Por fim, digo que é de aplauso justo que, com alguma antecedência, se tenham apresentado nas linhas gerais o que são as bases do Regulamento. Porém mais assisado seria se se distendesse um pouco no tempo um prazo para colher opiniões (como esta, mas oficialmente enviadas para os Serviços em, por exemplo, 30 corridos, mesmo que em sistema de contenção de caracteres), antes de abrir o Concurso e, assim, fazer uma revisão do próprio Regulamento antes de o finalizar, no que parecesse adequado.

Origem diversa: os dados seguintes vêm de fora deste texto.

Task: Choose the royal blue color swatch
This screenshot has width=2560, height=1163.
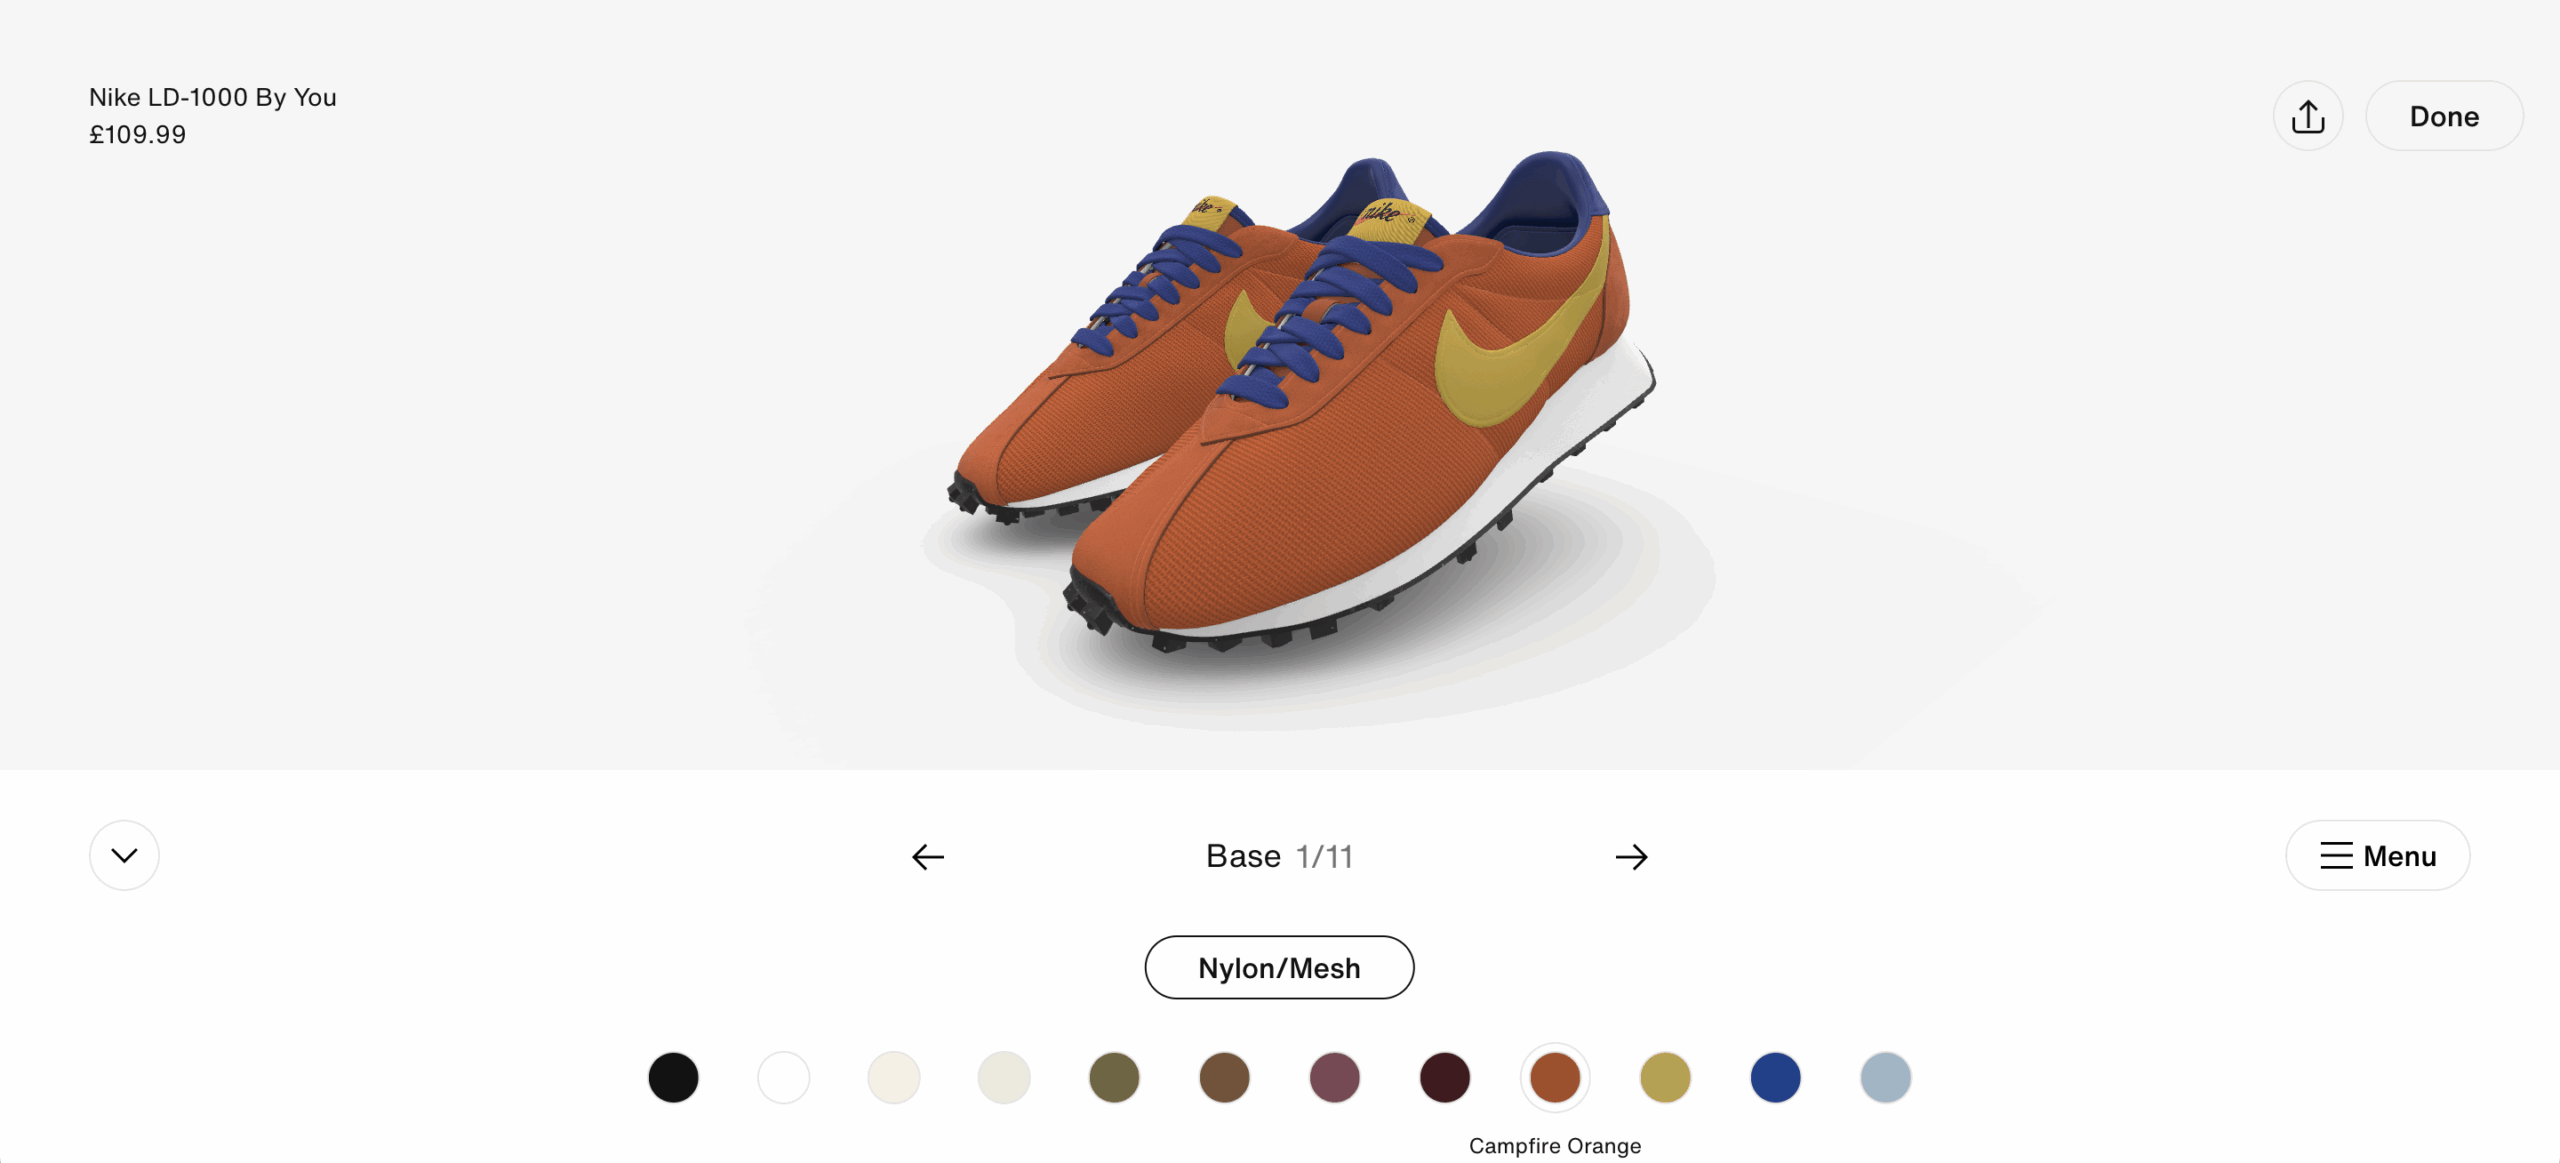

Ainda que só em Julho abrisse o Concurso – se calhar terá de ser até por causa da aprovação final do Orçamento – com naturalidade se podem corrigir e clarificar ainda algumas coisas. Julgo que, mesmo assim, em Outubro poderiam estar os resultados finais promulgados. Sobretudo se os formulários para preencher e para analisar fossem bem mais agilizados do que o costume, tanto mais que, neste caso, já houve um crivo (e deve haver) para distinguir quem pode ou não pode candidatar-se a estes apoios.